Kratom: Tanaman Kontroversial yang Mengundang Perdebatan
Jakarta – Kratom, tanaman herbal yang berasal dari Asia Tenggara, telah menjadi bahan perbincangan publik yang hangat di Indonesia. Hal ini menyusul langkah Presiden Joko Widodo yang turun tangan untuk mengatur tata niaga dan perdagangan tanaman tersebut.
Keputusan ini diambil menyusul perdebatan sengit antar kementerian dan lembaga pemerintahan mengenai klasifikasi dan bahaya kratom. Pemerintah terus melakukan penelitian mendalam untuk menentukan apakah kratom memiliki potensi membahayakan masyarakat layaknya narkoba.
Apa itu Kratom?
Kratom adalah tanaman yang masuk dalam kategori New Psychoactive Substances (NPS) atau zat psikoaktif baru. Badan Narkotika Nasional (BNN) merekomendasikan agar kratom dimasukkan ke dalam narkotika golongan I berdasarkan Undang-Undang Nomor 35 Tahun 2009 tentang Narkotika.
Kratom memiliki berbagai nama lokal, seperti ketum, purik, sepat, kedamba, ithang, kakuan, thom, atau biak.
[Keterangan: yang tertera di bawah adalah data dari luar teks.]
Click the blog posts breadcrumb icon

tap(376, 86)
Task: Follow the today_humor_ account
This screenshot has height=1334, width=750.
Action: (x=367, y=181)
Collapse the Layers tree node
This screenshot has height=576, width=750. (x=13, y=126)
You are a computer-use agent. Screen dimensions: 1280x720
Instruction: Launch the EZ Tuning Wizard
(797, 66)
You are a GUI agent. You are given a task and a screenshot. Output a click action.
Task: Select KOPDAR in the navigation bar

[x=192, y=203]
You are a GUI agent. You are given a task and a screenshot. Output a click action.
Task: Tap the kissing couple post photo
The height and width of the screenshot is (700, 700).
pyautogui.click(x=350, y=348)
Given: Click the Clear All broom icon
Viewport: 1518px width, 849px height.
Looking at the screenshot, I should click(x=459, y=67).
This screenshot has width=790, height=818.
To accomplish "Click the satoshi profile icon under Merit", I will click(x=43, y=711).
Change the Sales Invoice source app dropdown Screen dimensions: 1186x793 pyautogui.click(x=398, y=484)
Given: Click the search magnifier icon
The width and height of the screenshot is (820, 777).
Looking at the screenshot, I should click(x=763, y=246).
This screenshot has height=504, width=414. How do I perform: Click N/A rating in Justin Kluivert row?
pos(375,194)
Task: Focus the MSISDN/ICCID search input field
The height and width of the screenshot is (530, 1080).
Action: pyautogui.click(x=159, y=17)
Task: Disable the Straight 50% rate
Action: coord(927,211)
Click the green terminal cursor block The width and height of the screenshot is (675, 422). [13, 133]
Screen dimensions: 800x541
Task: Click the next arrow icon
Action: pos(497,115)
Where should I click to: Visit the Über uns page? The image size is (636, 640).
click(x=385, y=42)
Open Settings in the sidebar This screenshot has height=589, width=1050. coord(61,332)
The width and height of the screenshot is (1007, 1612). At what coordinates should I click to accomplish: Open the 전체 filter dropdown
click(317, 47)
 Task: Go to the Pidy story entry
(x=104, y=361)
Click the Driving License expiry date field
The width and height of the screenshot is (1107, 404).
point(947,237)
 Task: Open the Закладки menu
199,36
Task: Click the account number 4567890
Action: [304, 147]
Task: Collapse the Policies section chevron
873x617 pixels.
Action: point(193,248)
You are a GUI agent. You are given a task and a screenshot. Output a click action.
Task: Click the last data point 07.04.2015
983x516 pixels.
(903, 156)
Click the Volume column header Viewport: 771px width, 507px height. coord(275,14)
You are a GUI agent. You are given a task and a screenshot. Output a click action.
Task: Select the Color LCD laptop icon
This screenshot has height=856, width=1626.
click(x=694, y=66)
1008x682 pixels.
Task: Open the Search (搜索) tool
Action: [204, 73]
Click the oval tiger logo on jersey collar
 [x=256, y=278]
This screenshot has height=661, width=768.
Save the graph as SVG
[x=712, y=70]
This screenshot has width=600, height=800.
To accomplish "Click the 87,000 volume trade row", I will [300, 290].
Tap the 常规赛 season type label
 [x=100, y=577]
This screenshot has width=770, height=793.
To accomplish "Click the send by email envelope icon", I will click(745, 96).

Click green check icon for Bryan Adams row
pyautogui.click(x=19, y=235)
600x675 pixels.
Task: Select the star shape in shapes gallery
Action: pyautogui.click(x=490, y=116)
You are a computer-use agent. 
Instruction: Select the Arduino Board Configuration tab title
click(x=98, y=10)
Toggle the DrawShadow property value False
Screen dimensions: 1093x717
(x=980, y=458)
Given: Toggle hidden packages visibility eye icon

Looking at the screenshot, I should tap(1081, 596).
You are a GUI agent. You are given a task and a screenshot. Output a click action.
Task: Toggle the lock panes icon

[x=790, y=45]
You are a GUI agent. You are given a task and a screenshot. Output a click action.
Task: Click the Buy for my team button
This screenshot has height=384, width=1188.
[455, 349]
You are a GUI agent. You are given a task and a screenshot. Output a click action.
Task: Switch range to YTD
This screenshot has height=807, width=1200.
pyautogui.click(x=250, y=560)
Terdapat tiga varietas kratom dengan sekitar 20 jenis yang tersebar di Asia Tenggara, mulai dari Indonesia hingga Myanmar. Namun, saat ini kratom juga telah dibudidayakan di negara-negara lain. Populasi terbesar tanaman ini terdapat di Indonesia, terutama di Pulau Kalimantan, Sumatera, dan Papua.
Tanaman kratom memiliki beberapa bagian penunjang, seperti akar, batang, tangkai, daun, bunga, biji, dan buah. Masing-masing bagian memiliki ciri khas tersendiri yang membedakannya dari tanaman lain.
Khasiat Tradisional Kratom
Selama berabad-abad, masyarakat Asia Tenggara telah menggunakan kratom untuk berbagai keperluan. Petani dan buruh mengunyah daun kratom segar sebagai stimulan untuk mengatasi kelelahan dan meningkatkan produktivitas.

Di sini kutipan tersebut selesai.